Rencontre avec ce Burundi qui s'intéresse au livre, à l'écrit

Du 1 au 14 août 2013 avait lieu la présentation de l'anthologie "Émergences - Renaître ensemble" dans sept* Centres de lecture et d'animation culturelle (CLAC) à travers le Burundi, en plus du Centre Jeunes Kamenge. Un périple que nous fait découvrir les membres du café-littéraire Samandari ...

A Gatara, Tanguy Bitariho lors de la présentation d'un conte sur le respect
envers la femme, mère, créatrice ©Samandari
Le plus vibrant Clac n'est pas à Gitega, ni à Ngozi, ou encore le long du Tanganyika. Aaah non !, il faut le vivre pour l'admettre ! Imaginez, un long chemin en terre battue, ocre, légère en cet été plein, et rouler. Rouler, une heure, deux… Ah oui, il faut s'armer de patience pour s'engager dans la petite localité de Mutumba. L'extrême Est de Karusi. Cent kilomètres plus loin, et c'est la Tanzanie.
Ici, dans cet après-midi languissant et frais, l'administrateur communal s'est en personne déplacé pour nous accueillir. De jeunes tambourinaires dansent à l'honneur des
invités de Bujumbura ... Des chevreaux nous fixent, ahuris.

L'ambiance presque timide s'évaporera vite dès que nous serons entrés dans la salle du Clac, rapidement remplie d'une centaine d'écoliers, élèves, étudiants, professeur et même le vieux Jean, agriculteur de son état, qui lance joyeusement :
"Moi, si j'étais encore jeune, je lirais des bouquins d'arithmétique !" Rires dans la salle.
On va beaucoup rire dans les deux heures qui suivront.
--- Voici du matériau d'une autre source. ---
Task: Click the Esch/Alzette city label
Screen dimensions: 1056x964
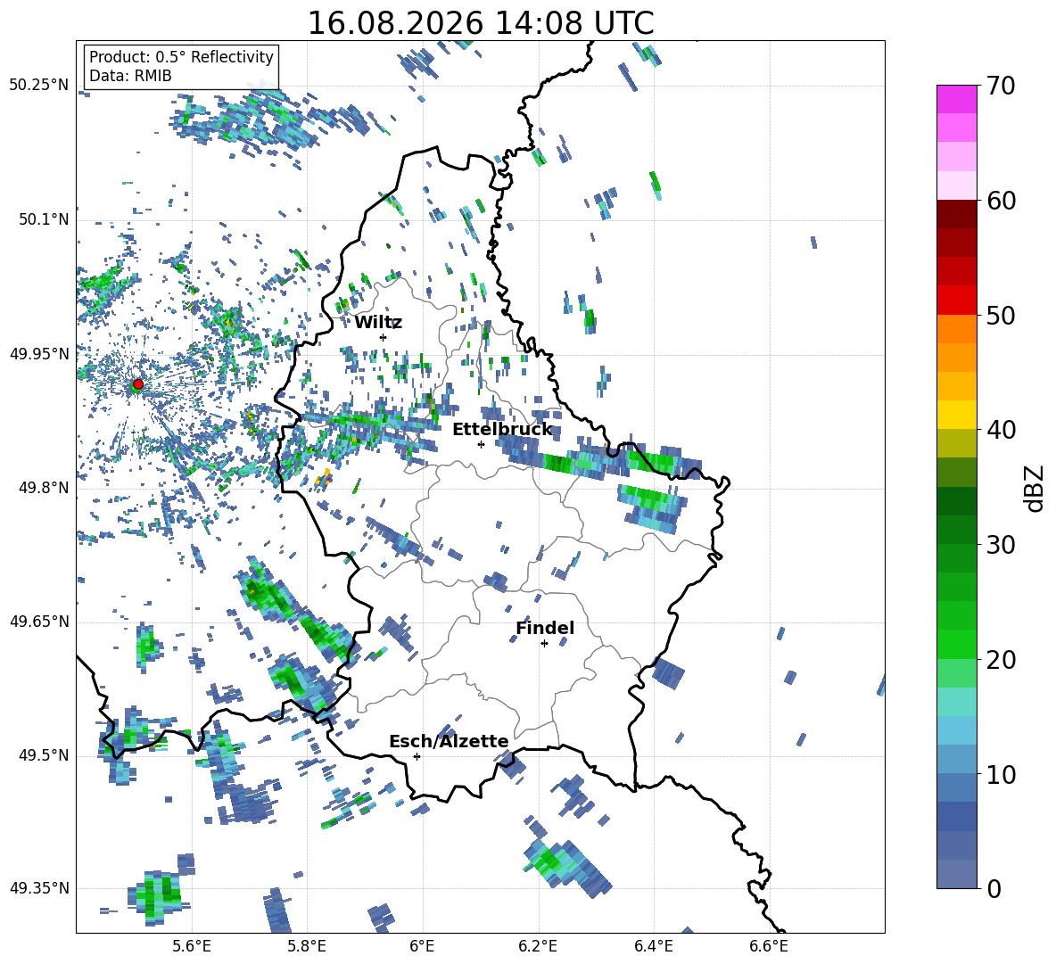Action: pyautogui.click(x=449, y=741)
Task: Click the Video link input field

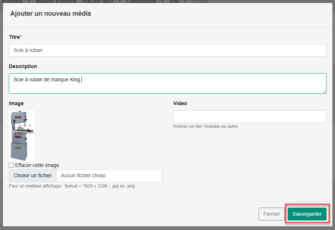Action: 250,116
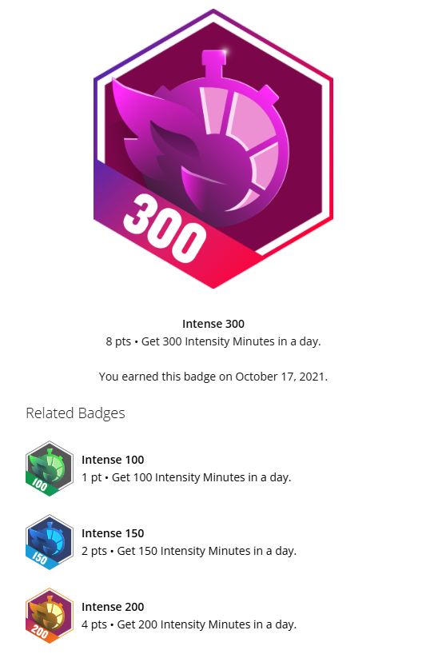Open the orange Intense 200 badge icon
The height and width of the screenshot is (658, 434).
[x=50, y=616]
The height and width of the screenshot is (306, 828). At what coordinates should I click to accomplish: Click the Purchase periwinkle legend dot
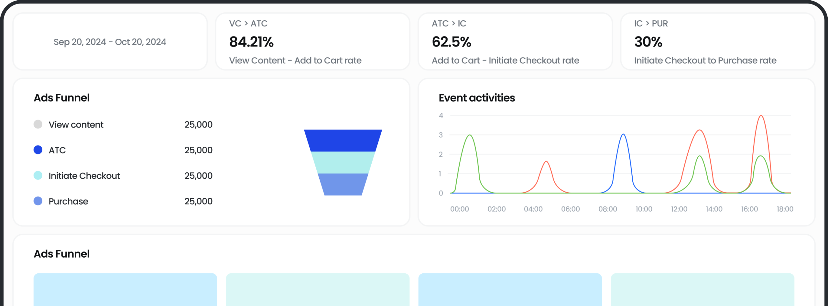[38, 201]
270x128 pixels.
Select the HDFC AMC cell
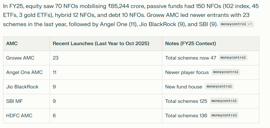coord(19,116)
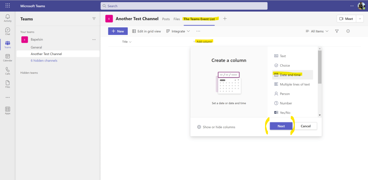Open the Activity feed icon
Screen dimensions: 368x180
coord(8,18)
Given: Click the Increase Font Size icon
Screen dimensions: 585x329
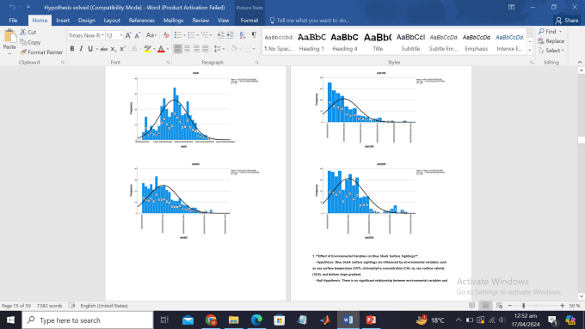Looking at the screenshot, I should pos(128,35).
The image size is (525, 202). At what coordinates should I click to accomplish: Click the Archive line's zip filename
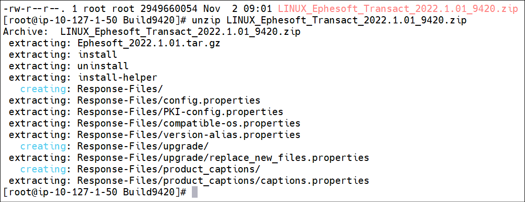click(x=180, y=32)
Parce qu'ici, les jeunes filles n'ont pas peur de se lever et de poser des questions : "Qu'est-ce qu'une nouvelle ?" Parce qu'ici, on veut savoir : "Comment être un écrivain ?", "Comment faire en sorte que son texte paraisse dans une anthologie ?", avant que le jeune Médard, 14 ans, inscrit à l'École primaire de Rabiro nous serve le plat du jour : un magnifique bout de poème intitulé Le petit coiffeur.

A Rumonge; le petit Gabriel (9 ans) déclame un poème ....
 ©Samandari
Le slam et le conte, en plus

Si Mutumba coiffe au poteau le reste des Clac en matière de réactivité, cela ne veut pas dire qu'il n'y a pas de vie dans les autres centres, dans lesquels on rencontrera en moyenne une cinquantaine d'abonnés.

A Rumonge, alors que les Témoins de Jéhovah officiaient juste à côté, cet enseignant du lycée Mutambara avouait spontanément que c'était la première fois qu'il entendait le mot slam : "C'est slam ... ou islam ? " Après déclamation de "Ma muse à moi m'amuse", Alain Horutanga, slameur, se lance dans un passionnant retour sur les origines de cet art oratoire, rappelant qu'il est, "simplement, l'écrit à l'oral" ... Du coup, élèves et professeurs ont tenu à savoir "si c'est du slam, Le Corbeau et le Renard déclamé ..."

A Gatara, Tanguy Bitariho venait de livrer un conte très fort sur "Ce que nous racontent les femmes : l'histoire de la vie", quand des doigts se levèrent. On voulait plus de précisions sur la part de l'autobiographique ou de la fiction dans son récit : "Le travail du conteur c'est d'offrir la vérité et le mensonge à la fois, de sorte que chacun y trouve son compte …" répliquera-t-il. Et à Spirate, professeur de français de s'interroger devant la belle maîtrise orale du slameur/conteur : "Pourquoi nos élèves ne maîtrisent pas autant que toi le français ?"
S'en suivra une longue discussion animée, entre autres, par la dizaine d'enseignants sur place sur les méthodes pédagogiques de transmission du français, l'exercice étant de décortiquer l'enseignement magistral opposé, presque, à l'approche communicative …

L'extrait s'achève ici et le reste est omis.